A new scramble for African riches – its consumers
By André-Michel Essoungou
When the world's biggest retail company, US-based Walmart, bought a majority stake in South Africa's Massmart — also a retail company — for a staggering $2.5 billion last year, eyebrows were raised. Foreign investors in Africa usually put their money in the riches that lie beneath its soil, not over its discount counters. In fact, the steady growth of foreign direct investment (FDI) to the continent during most of the past decade has been mostly concentrated in mining, especially oil.
Yet, much like Walmart, a growing number of investors are betting on the continent's ultimate wealth — Africans themselves — a report by the UN Conference on Trade and Development (UNCTAD) reveals. And for all the shock that Walmart's foray into African retailing initially prompted, it still fell well short of the $10.7 billion sale of Kuwaiti telecommunications company Zain's African assets to Bharti, an Indian competitor, a few months earlier.
Overall, the UNCTAD report notes, amidst a recent slump in FDI flows to Africa caused by the global 2008 financial crisis, “The services sector, led by the telecommunications industry, became the dominant FDI recipient.” Across the continent, new deals involving major foreign corporations are becoming a common occurrence in industries previously considered unattractive. Nestlé, the Swiss food giant, has announced plans to spend $1 billion by 2013 for acquisitions in various African countries, including the Democratic Republic of the Congo, Nigeria and Angola. Less than two years ago, Nestlé's main competitor, France's Danone, took full ownership of South Africa's leader in fresh cultured dairy products, Clover.
Investments in African infrastructure, services and retail sales, development experts note, could have a very positive impact on African economies. Unlike extractive industries, they say, growth in consumer-oriented sectors often lead to the creation of many more jobs and stimulate domestic spending.
Benefits of growth
Africa's booming middle class and its recently-acquired purchasing power is the main reason behind the new trend in FDI to the continent. Various researches suggest that the number of Africans who can afford to buy more than the necessities of daily life is rising rapidly. A much-talked about report by McKinsey, a US consulting firm, estimates that the continent is home to around 50 million middle-class households (defined as those with incomes of at least $20,000), as many as in India. One in every 10 Africans, says a study by the French aid agency, is already a “solvent consumer” — those who can afford the latest smart phones, the newest computers and dinners at trendy restaurants.

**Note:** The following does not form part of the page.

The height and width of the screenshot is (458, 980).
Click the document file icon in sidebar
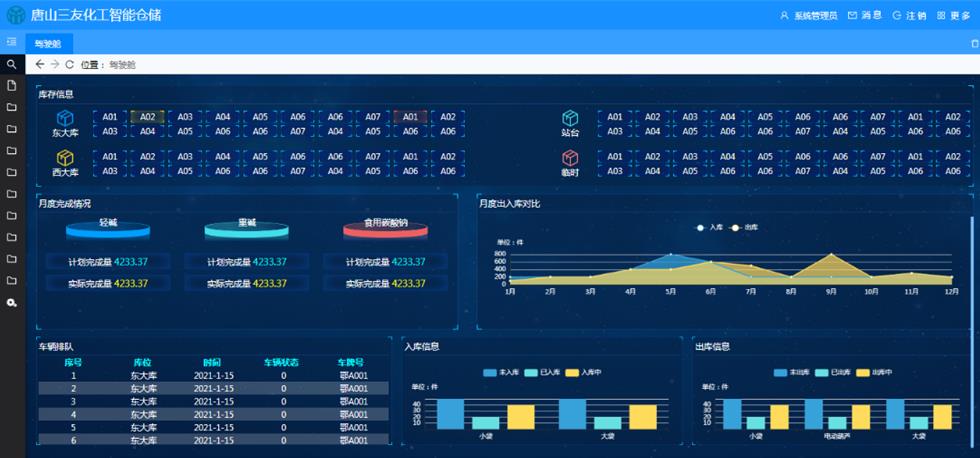point(12,85)
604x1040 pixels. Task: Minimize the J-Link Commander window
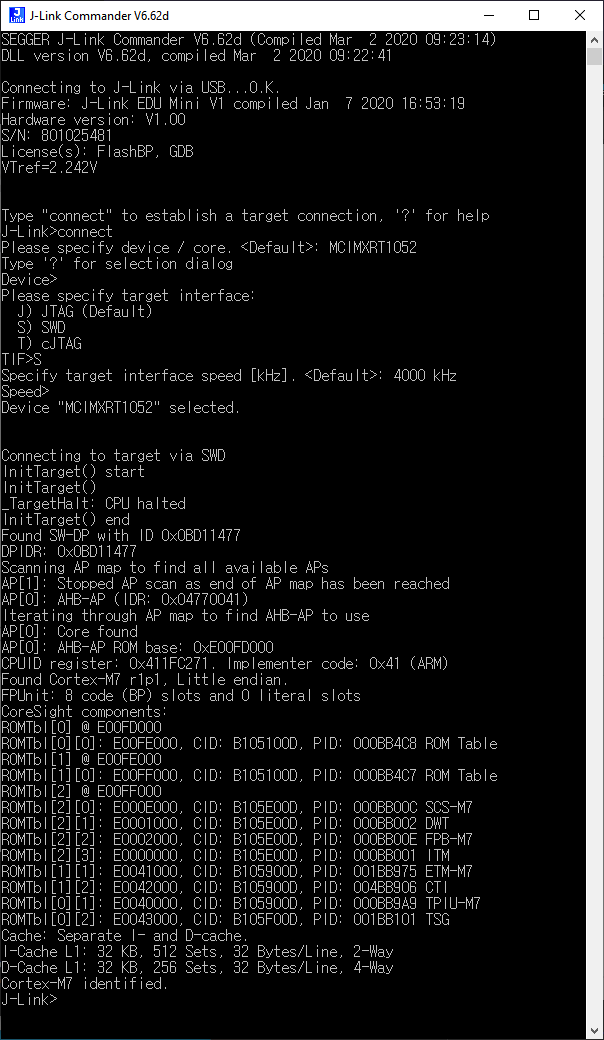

The rise of this middle class is linked to the strong economic performances recorded in many African countries since the end of the 1990s. Average economic growth has been around 5 per cent a year, while average inflation rates declined to 8 per cent from an earlier high of 22 per cent. From 2000 to 2010, six of the world's 10 fastest-growing economies were in sub-Saharan Africa, reports The Economist, an authoritative London weekly. In fact, the publication argues that Africa is the site of “the surprising success story of the past decade,” high praise from a magazine that is generally not very enthusiastic about the continent.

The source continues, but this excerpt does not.